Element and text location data
——

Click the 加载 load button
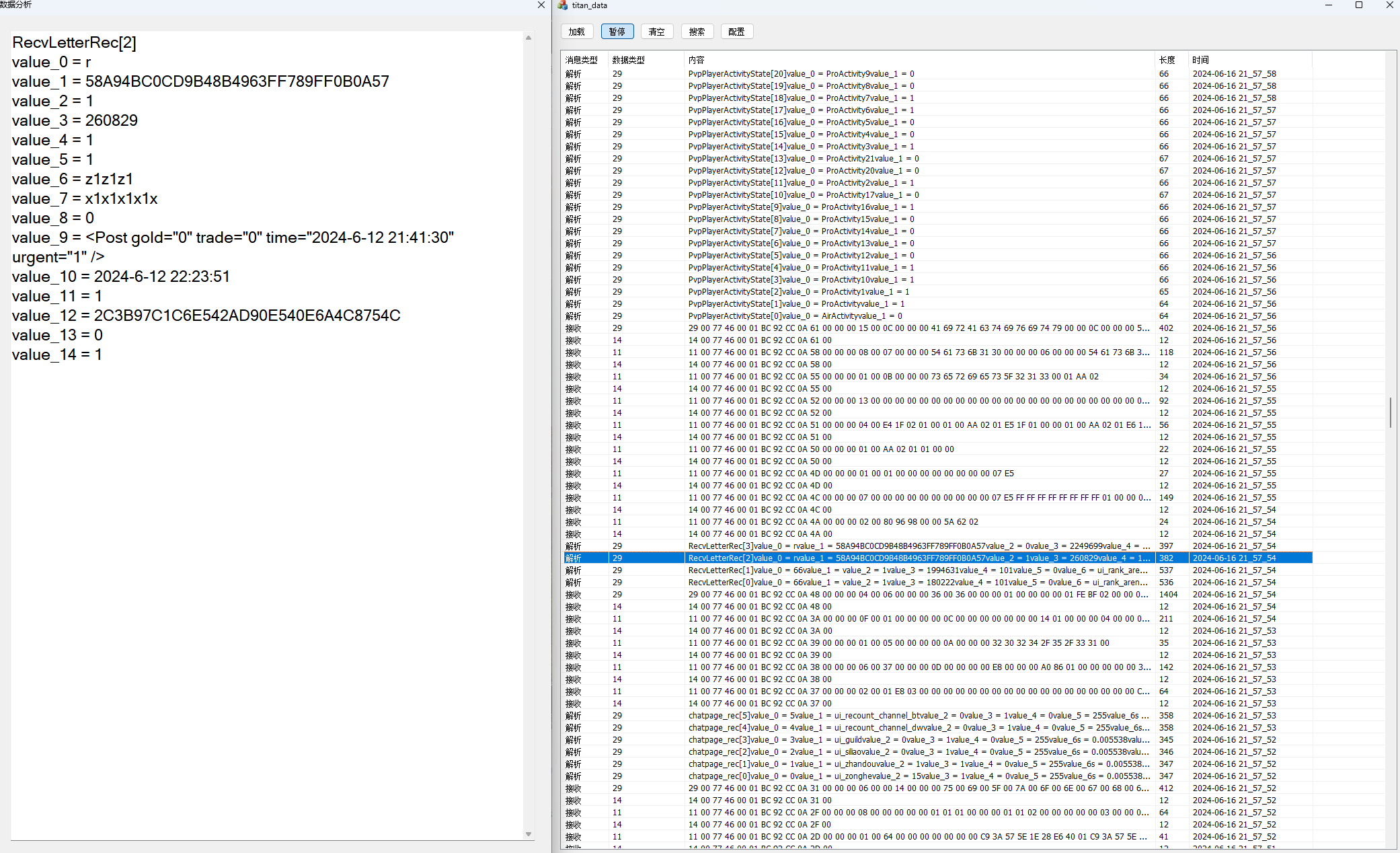click(x=576, y=32)
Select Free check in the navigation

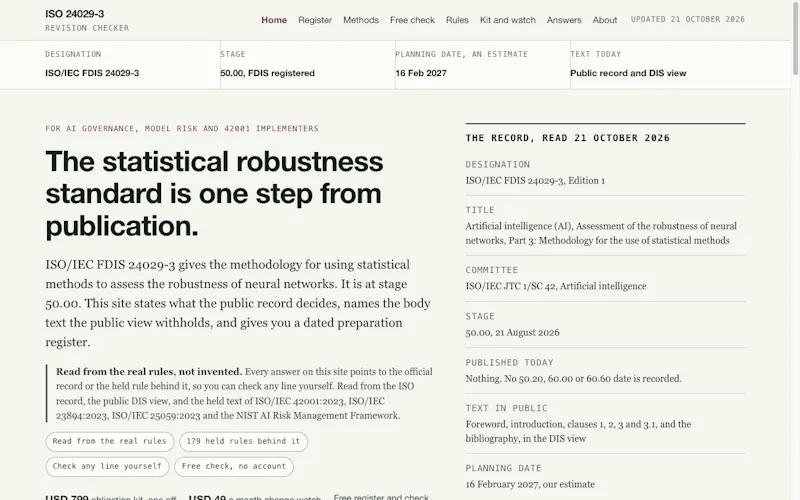coord(412,20)
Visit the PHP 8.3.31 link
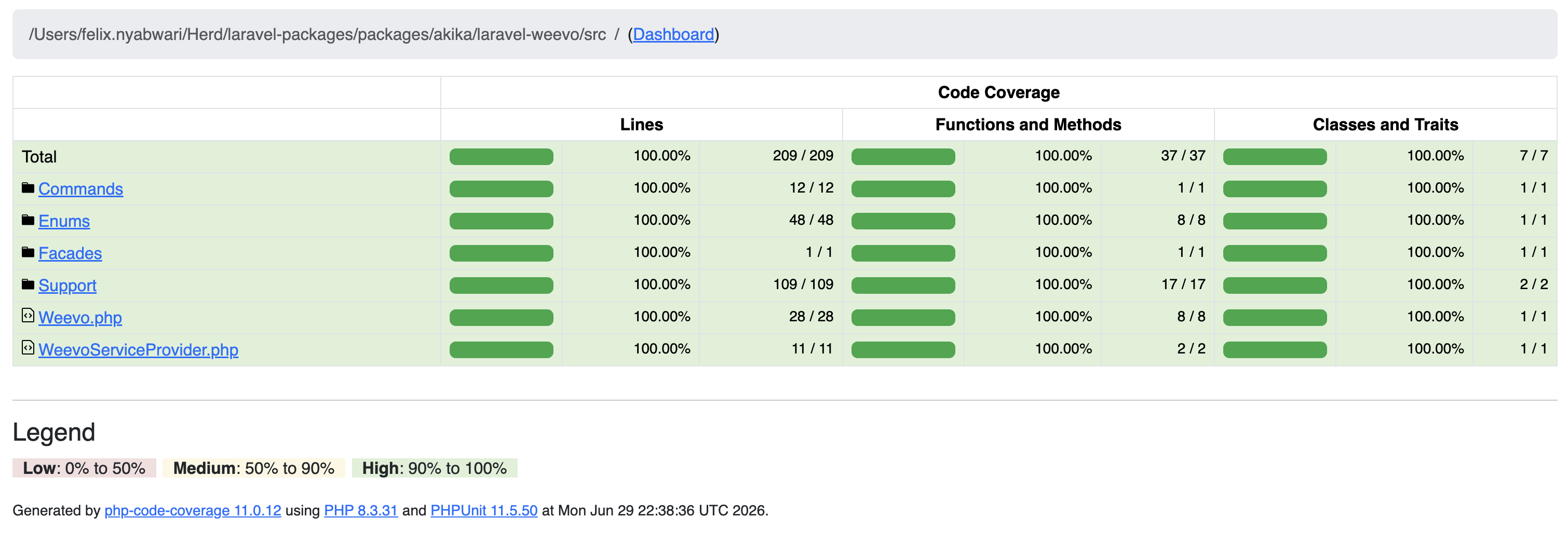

——

* _WRITTEN EXERCISE_
Reproduce the data from the line containing "Select Free check in the navigation" through the end of the data, adding 62 to every coordinate in the answers. Omit the pictures.

* _OUTPUT_
Select Free check in the navigation

coord(474,82)
Visit the PHP 8.3.31 link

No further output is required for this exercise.